L’Europe termine dans le rouge malgré l’accord commercial avec les États-Unis

Un accord qui évite le pire, mais jugé déséquilibré

L’Union européenne et les États-Unis ont conclu fin juillet un accord commercial visant à éviter une escalade tarifaire. Washington a renoncé à instaurer des droits de douane de 30 % sur les exportations européennes, les limitant finalement à 15 %. Si ce compromis a permis d’éviter une véritable guerre commerciale, il est perçu par de nombreux dirigeants européens comme une concession excessive, donnant un avantage stratégique aux États-Unis dans des secteurs clés comme l’automobile et l’industrie chimique.

Des réactions politiques contrastées

En France, le Premier ministre François Bayrou a qualifié cet accord de « journée sombre » pour l’Europe, appelant à des mesures de riposte tarifaire via les instruments de défense commerciale de l’UE.
En Allemagne, le chancelier Friedrich Merz a reconnu l’intérêt d’éviter une confrontation directe, tout en dénonçant un compromis défavorable à l’industrie européenne.
L’Italie, de son côté, a adopté un ton plus pragmatique, considérant le deal comme une base de stabilité tout en réclamant une protection accrue pour ses filières stratégiques.

D’autres États membres comme la Belgique, le Danemark ou l’Irlande appellent à une vigilance accrue mais estiment qu’il fallait préserver avant tout les échanges transatlantiques.

Une réaction négative sur les marchés européens

Les bourses européennes ont mal accueilli la nouvelle :

  • Le STOXX 600 a reculé de 0,2 %,
  • Le DAX allemand a perdu 1 %,
  • Le CAC 40 français a terminé en baisse de 0,4 %.
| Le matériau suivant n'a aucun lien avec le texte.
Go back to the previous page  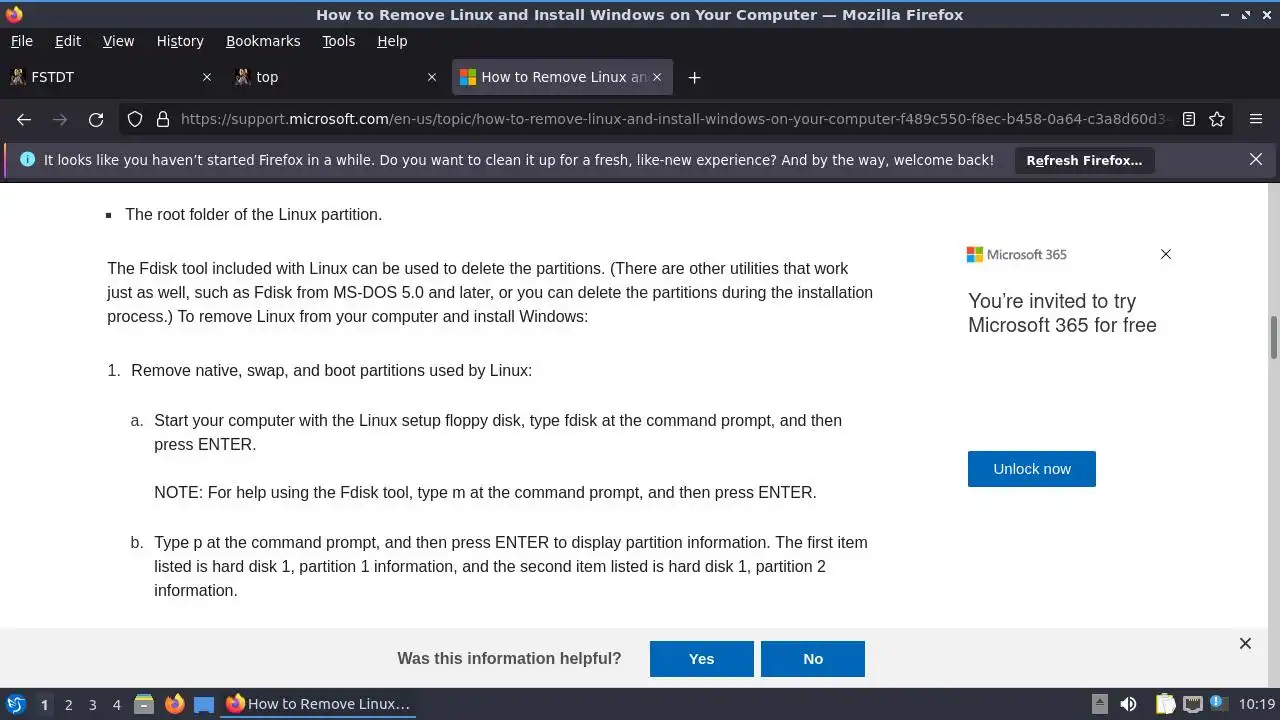point(24,119)
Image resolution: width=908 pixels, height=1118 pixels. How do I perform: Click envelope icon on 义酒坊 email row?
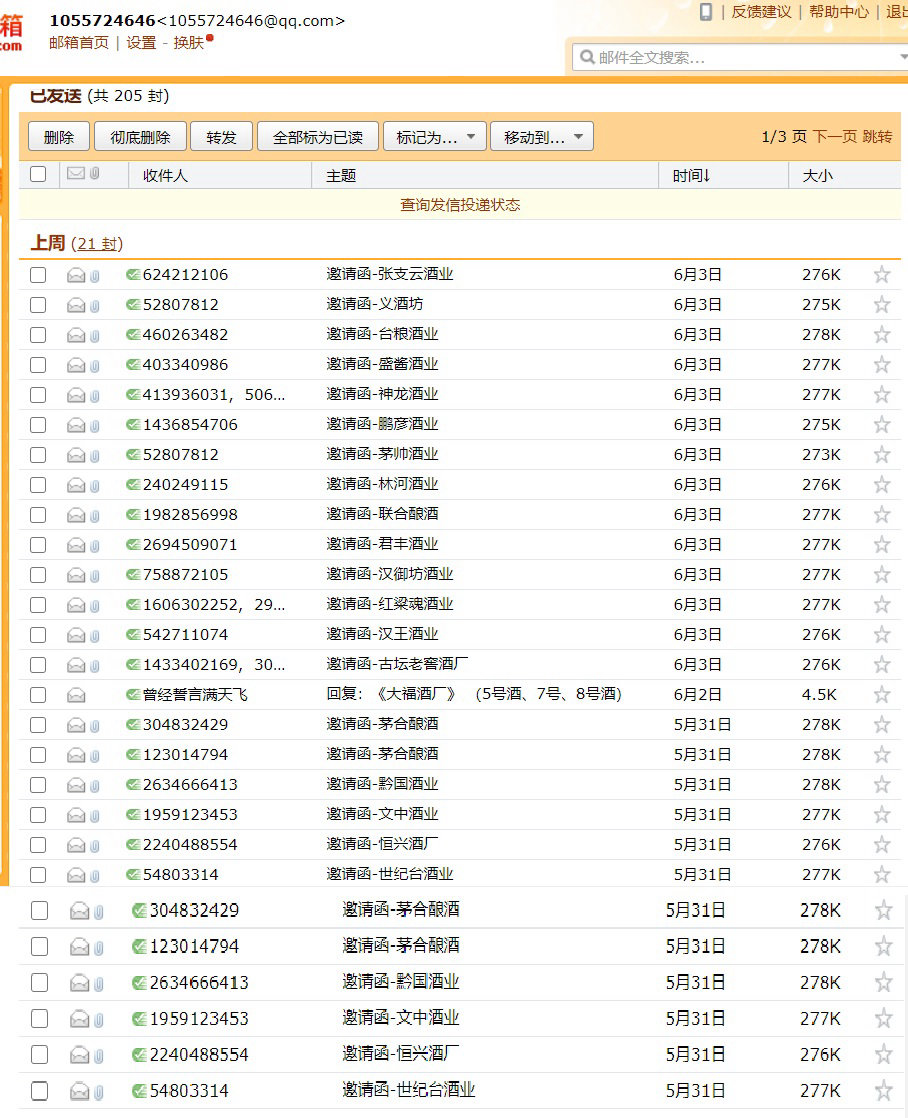76,305
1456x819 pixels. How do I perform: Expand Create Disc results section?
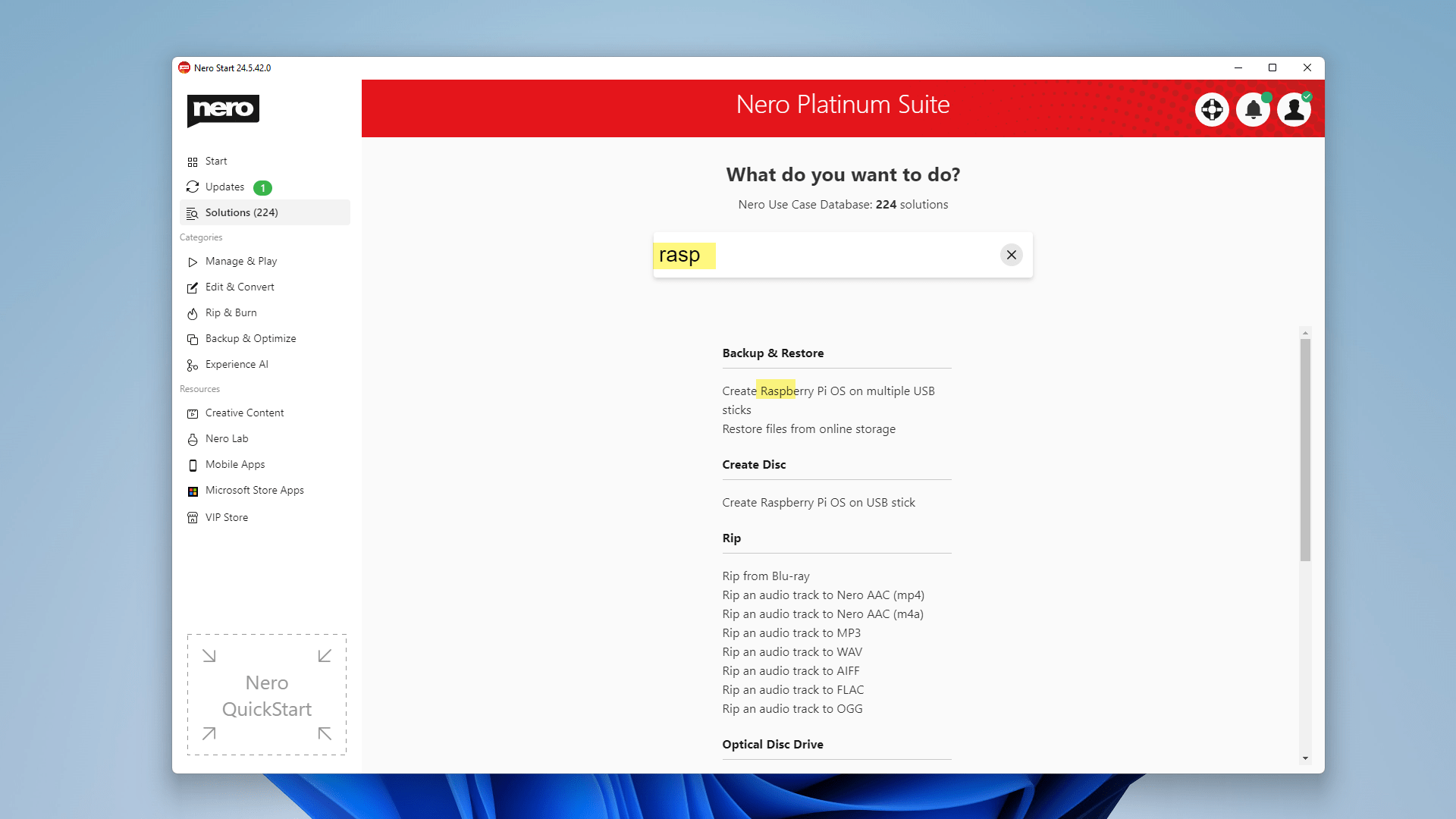click(x=753, y=464)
Le euro a chuté de plus de 1 % face au dollar, signe d’une inquiétude des investisseurs sur la compétitivité de l’Europe. Dans le même temps, les taux obligataires américains à 10 ans sont montés au‑delà de 4,4 %, renforçant l’attractivité du dollar.

Entre soulagement et inquiétude économique

Si l’accord met fin à une période d’incertitude qui paralysait les marchés, il laisse planer de nombreuses interrogations :

  • Quel sera l’impact réel sur l’industrie européenne ?
  • L’UE saura‑t‑elle compenser la perte de compétitivité ?
  • Les tensions commerciales risquent‑elles de ressurgir dans d’autres secteurs ?
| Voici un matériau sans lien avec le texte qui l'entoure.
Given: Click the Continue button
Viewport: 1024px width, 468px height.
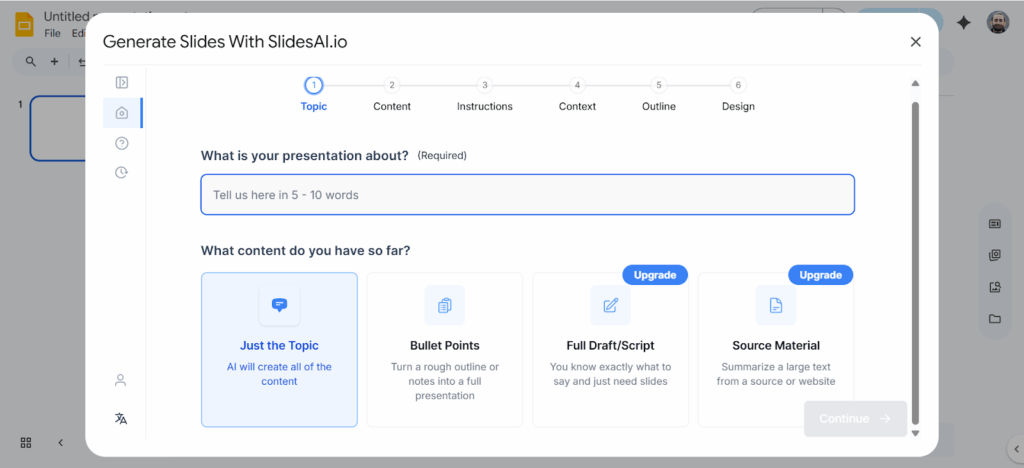Looking at the screenshot, I should pos(855,419).
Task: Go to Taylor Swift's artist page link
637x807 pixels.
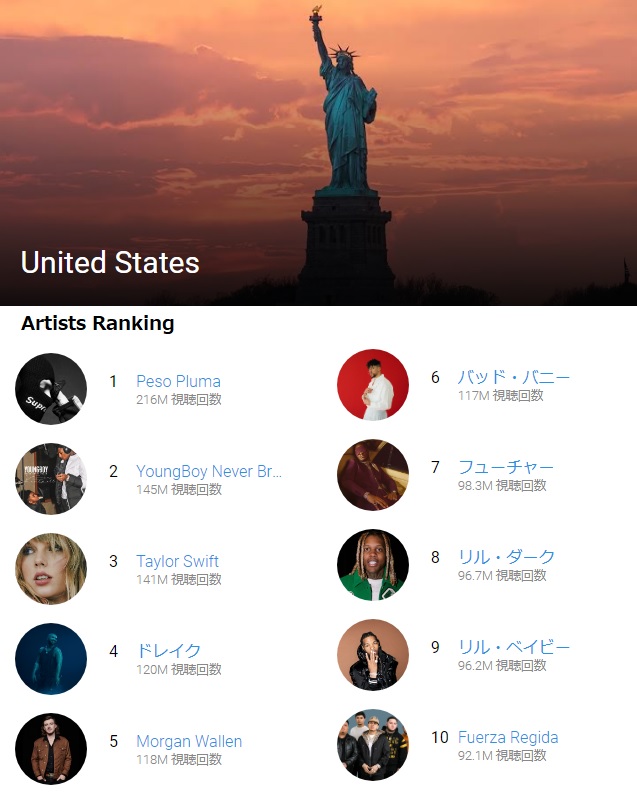Action: (x=177, y=561)
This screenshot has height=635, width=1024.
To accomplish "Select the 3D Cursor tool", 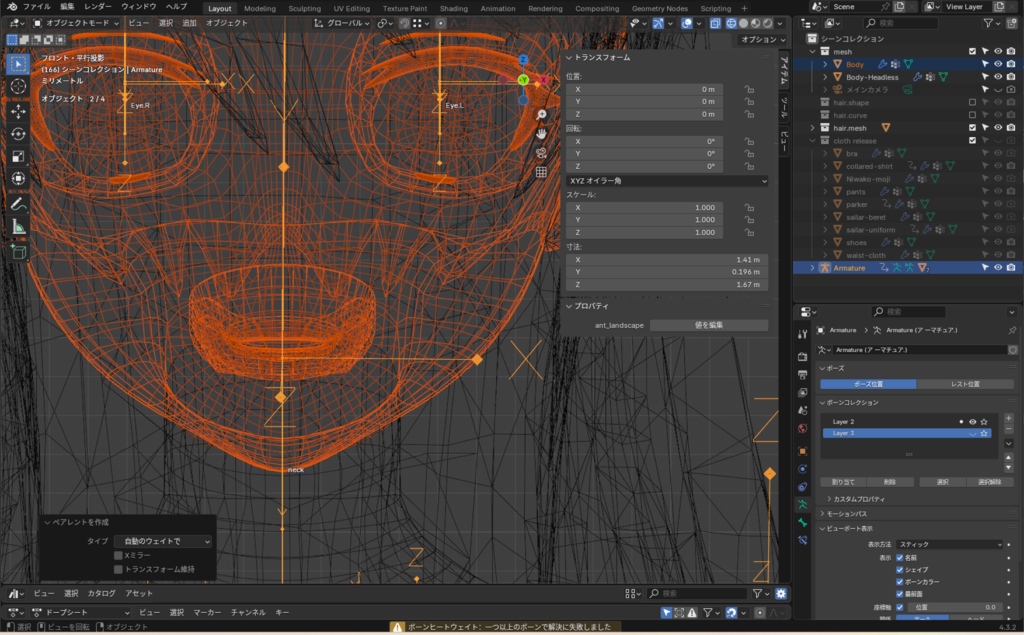I will tap(19, 86).
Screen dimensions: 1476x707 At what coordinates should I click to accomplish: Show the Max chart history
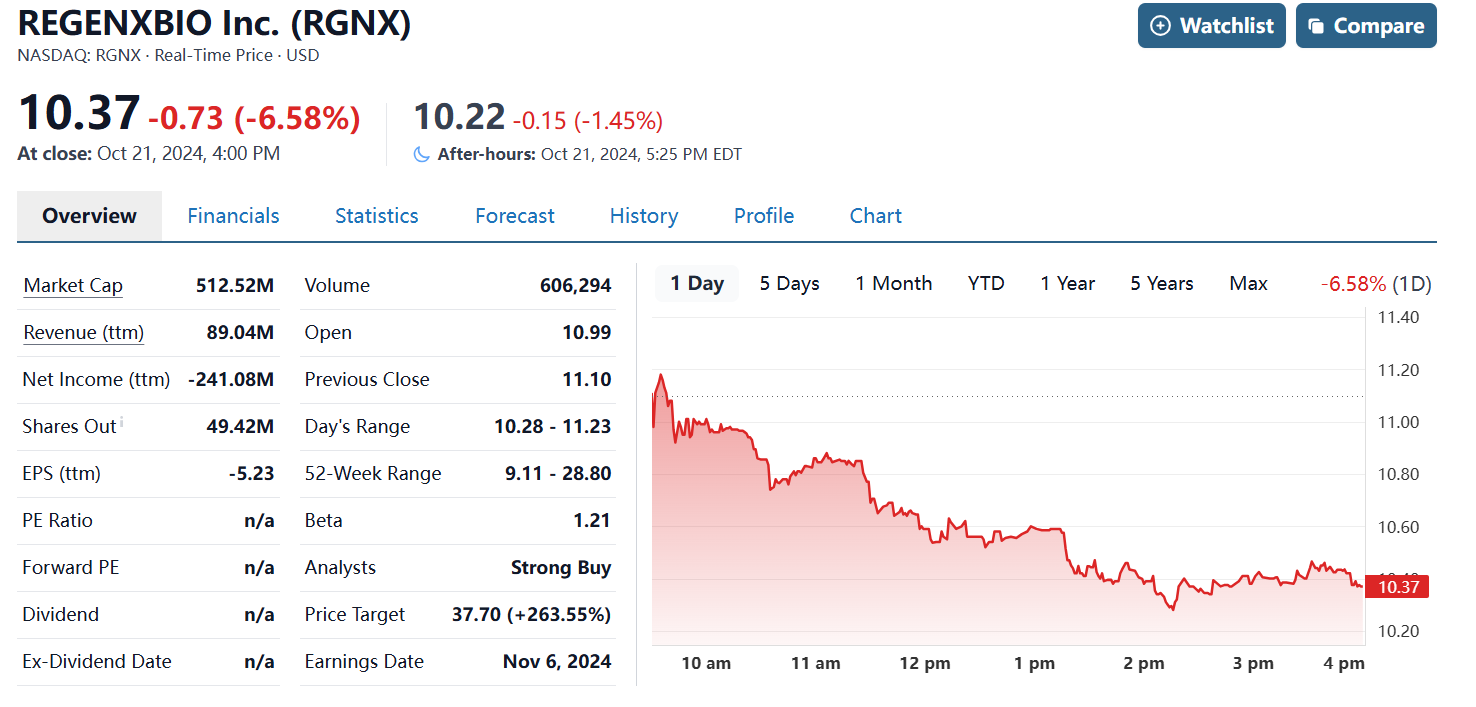[1248, 284]
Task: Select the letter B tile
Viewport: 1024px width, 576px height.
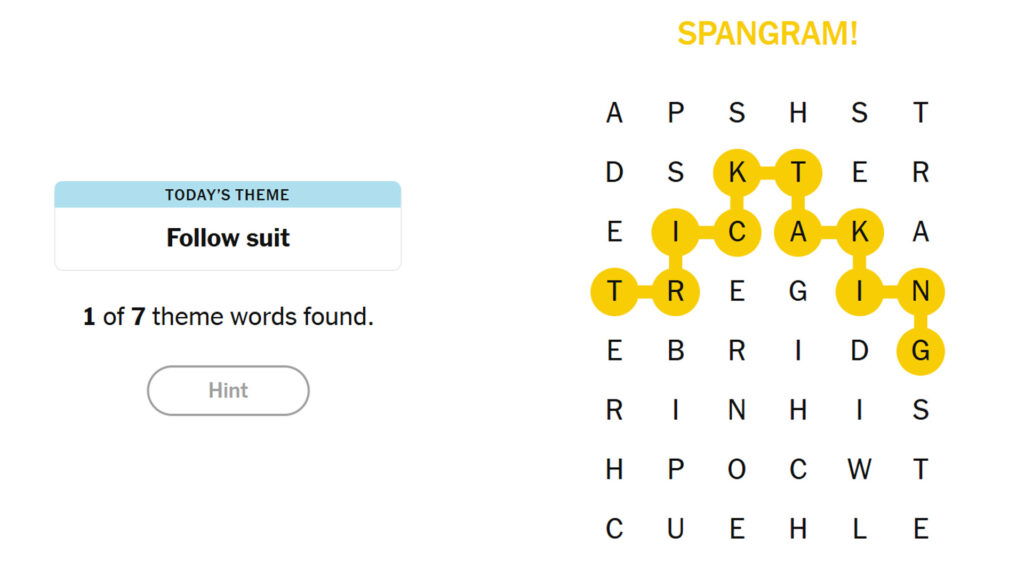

Les analystes financiers évoquent une possible inflation importée, liée à l’augmentation des coûts des exportations, et un risque de ralentissement économique si aucune contre‑mesure n’est adoptée par Bruxelles.
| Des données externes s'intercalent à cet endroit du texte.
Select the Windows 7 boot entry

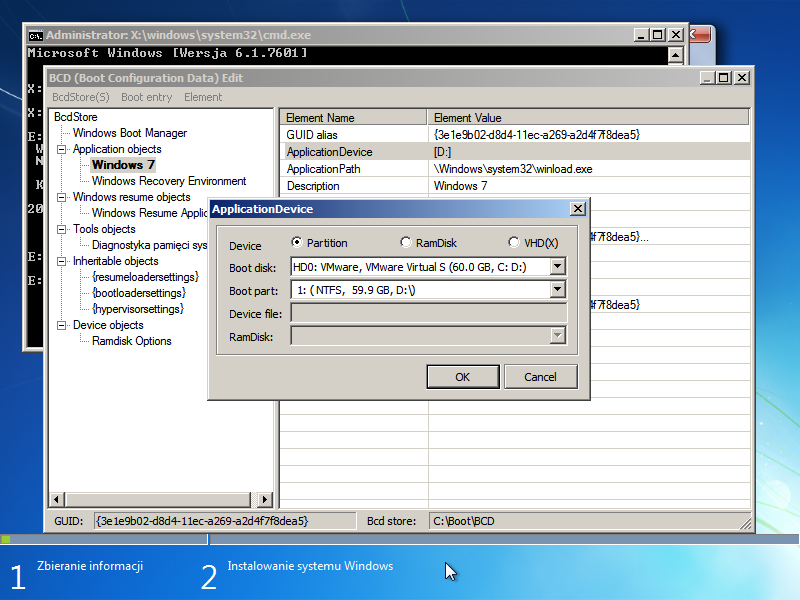[122, 164]
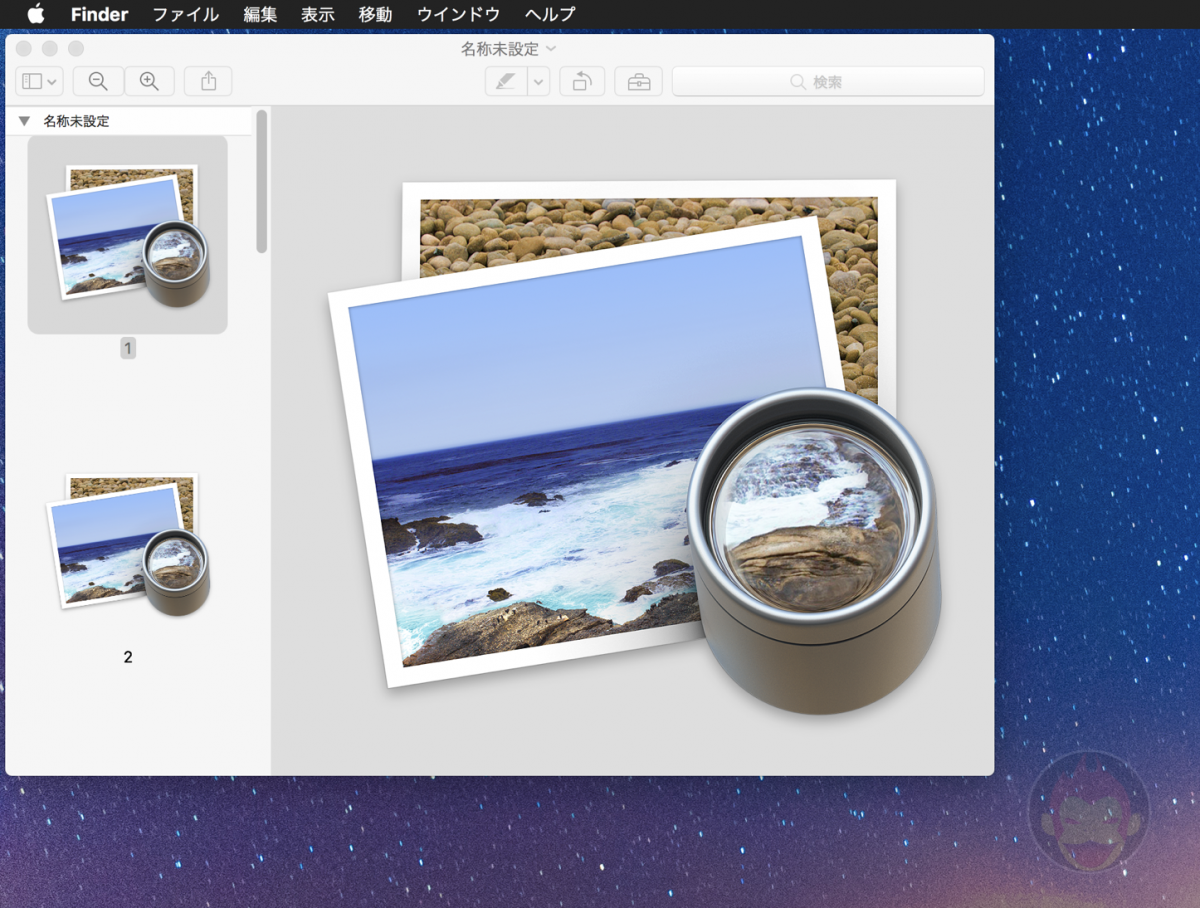Select the Zoom In magnifier icon
This screenshot has height=908, width=1200.
pos(150,81)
Un compromis révélateur de la fragilité européenne

Cette négociation illustre la difficulté de l’UE à s’imposer comme puissance commerciale face aux États‑Unis. Plusieurs responsables politiques appellent désormais à renforcer la souveraineté industrielle et technologique du continent pour réduire sa dépendance économique. L’accord, s’il apporte un répit à court terme, souligne les limites de la stratégie commerciale européenne et la nécessité d’une réponse collective plus ferme à l’avenir.